#### PROBLEM TO SOLVE:
Check each line of the data below for the word "first", then extract the ones that have it.

#### INPUT DATA:
--- START ---

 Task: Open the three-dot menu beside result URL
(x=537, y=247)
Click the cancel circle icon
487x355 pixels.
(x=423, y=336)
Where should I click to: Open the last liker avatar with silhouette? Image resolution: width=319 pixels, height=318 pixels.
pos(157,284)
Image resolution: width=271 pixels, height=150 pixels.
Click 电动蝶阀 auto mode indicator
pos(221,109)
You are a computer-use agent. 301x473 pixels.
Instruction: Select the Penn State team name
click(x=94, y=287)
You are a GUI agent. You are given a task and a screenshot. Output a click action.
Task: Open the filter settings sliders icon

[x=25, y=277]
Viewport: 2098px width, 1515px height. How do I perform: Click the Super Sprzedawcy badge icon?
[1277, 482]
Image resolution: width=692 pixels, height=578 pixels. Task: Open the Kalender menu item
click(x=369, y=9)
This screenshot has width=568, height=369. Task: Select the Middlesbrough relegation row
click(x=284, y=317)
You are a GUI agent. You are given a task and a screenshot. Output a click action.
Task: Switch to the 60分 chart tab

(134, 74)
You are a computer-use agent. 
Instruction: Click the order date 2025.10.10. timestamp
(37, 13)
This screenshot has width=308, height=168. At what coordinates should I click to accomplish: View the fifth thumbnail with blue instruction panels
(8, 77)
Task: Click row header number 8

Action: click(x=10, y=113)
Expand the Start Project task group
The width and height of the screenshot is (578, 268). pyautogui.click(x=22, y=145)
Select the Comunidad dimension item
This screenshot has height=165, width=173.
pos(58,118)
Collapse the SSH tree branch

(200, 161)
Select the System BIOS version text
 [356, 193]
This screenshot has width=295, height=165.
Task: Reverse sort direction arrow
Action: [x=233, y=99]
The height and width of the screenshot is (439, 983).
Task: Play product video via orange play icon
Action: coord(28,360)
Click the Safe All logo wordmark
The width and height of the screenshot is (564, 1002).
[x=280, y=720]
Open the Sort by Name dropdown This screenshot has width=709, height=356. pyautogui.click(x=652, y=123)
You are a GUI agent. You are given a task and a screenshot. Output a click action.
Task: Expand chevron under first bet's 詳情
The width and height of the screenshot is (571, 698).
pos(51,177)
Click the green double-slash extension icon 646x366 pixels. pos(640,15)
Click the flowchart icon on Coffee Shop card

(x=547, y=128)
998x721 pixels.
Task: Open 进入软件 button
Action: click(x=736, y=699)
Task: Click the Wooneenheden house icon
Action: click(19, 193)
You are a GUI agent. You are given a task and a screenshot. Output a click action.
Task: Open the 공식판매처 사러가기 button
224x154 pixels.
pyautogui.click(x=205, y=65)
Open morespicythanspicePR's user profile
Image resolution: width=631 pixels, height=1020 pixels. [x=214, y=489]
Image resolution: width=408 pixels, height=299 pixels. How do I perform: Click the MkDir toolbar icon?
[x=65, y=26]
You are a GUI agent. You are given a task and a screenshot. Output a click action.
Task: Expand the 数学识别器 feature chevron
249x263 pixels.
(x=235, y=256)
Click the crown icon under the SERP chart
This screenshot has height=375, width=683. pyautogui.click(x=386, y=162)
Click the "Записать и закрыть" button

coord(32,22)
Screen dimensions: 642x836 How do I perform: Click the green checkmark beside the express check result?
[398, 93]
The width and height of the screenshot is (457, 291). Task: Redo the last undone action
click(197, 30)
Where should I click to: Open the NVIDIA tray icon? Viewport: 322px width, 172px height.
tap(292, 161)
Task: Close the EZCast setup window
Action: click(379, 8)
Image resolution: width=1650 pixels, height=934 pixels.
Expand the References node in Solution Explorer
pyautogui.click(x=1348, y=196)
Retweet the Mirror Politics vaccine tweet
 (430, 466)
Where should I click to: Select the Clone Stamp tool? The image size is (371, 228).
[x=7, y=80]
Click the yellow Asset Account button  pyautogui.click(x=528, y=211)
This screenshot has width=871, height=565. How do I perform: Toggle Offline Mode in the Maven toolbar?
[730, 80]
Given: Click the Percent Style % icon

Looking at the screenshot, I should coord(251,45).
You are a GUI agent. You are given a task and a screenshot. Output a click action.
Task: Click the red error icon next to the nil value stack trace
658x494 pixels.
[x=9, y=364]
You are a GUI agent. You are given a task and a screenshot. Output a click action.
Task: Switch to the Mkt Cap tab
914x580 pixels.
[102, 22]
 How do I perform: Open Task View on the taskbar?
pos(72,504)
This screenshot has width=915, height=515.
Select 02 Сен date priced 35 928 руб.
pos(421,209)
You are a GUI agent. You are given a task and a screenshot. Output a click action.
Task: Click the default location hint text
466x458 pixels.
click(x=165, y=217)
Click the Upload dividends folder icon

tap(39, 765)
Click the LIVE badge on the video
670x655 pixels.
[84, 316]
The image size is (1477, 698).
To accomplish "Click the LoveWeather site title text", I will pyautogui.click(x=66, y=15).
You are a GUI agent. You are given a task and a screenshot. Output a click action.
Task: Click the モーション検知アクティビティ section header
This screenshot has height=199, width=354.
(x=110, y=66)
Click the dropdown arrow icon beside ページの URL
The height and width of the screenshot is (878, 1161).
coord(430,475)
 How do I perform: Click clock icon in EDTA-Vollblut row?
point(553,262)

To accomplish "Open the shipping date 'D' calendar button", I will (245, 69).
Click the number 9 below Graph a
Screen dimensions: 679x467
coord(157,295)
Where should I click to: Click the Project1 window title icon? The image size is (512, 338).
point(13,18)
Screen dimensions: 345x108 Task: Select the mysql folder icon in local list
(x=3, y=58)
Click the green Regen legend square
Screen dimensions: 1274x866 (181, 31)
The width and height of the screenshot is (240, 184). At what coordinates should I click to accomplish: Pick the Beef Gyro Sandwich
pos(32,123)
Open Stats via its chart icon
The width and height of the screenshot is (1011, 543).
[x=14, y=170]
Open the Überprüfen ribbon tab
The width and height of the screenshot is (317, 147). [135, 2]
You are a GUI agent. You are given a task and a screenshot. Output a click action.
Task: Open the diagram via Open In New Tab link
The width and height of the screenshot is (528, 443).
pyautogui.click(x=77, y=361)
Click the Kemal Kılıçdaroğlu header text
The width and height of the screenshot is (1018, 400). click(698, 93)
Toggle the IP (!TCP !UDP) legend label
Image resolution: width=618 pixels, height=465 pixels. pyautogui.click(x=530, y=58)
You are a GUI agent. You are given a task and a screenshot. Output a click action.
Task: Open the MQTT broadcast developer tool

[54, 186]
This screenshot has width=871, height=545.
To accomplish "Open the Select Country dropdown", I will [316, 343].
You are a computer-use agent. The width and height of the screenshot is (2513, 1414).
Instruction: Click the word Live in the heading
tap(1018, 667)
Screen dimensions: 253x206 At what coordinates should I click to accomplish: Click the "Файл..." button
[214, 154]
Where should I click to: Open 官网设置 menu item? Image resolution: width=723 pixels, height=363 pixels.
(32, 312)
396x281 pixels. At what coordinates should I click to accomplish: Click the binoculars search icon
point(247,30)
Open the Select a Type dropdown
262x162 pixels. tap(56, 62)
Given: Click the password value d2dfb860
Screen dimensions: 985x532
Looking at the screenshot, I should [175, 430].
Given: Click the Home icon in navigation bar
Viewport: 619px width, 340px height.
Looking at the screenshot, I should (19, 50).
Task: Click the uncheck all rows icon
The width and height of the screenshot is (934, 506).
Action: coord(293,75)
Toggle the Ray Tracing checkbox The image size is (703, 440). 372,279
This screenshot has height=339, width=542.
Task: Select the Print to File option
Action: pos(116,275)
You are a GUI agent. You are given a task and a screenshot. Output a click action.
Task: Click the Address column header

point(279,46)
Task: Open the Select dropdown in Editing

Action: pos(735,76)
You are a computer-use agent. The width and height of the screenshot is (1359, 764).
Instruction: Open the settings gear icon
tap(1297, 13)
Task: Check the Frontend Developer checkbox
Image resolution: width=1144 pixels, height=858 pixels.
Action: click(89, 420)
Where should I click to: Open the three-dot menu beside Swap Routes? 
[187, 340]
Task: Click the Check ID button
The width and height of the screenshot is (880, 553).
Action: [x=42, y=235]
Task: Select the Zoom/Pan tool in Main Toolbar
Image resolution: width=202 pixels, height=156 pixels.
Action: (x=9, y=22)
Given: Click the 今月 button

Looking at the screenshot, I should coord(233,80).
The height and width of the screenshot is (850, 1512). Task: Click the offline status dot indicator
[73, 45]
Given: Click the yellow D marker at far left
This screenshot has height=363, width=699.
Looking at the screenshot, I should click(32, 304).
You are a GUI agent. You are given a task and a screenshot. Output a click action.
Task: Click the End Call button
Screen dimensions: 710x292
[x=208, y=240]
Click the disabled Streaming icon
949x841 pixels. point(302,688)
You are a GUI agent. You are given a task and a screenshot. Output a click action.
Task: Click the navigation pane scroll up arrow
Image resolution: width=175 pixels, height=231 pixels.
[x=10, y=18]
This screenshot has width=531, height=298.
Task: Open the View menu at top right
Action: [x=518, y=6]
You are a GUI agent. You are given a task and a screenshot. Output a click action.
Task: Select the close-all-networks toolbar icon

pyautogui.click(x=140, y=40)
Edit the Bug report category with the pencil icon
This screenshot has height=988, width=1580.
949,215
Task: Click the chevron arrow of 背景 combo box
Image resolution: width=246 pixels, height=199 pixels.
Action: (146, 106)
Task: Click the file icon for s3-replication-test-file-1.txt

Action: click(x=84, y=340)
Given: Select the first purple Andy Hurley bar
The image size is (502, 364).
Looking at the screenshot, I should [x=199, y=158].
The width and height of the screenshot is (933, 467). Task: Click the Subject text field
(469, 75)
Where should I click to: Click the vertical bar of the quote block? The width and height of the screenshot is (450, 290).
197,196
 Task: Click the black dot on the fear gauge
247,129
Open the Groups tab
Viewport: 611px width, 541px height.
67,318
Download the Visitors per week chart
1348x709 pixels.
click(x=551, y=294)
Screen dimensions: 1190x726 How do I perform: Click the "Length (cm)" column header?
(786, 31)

--- END ---

#### TASK ANSWER:
Task: Expand chevron under first bet's 詳情
Given: Select the first purple Andy Hurley bar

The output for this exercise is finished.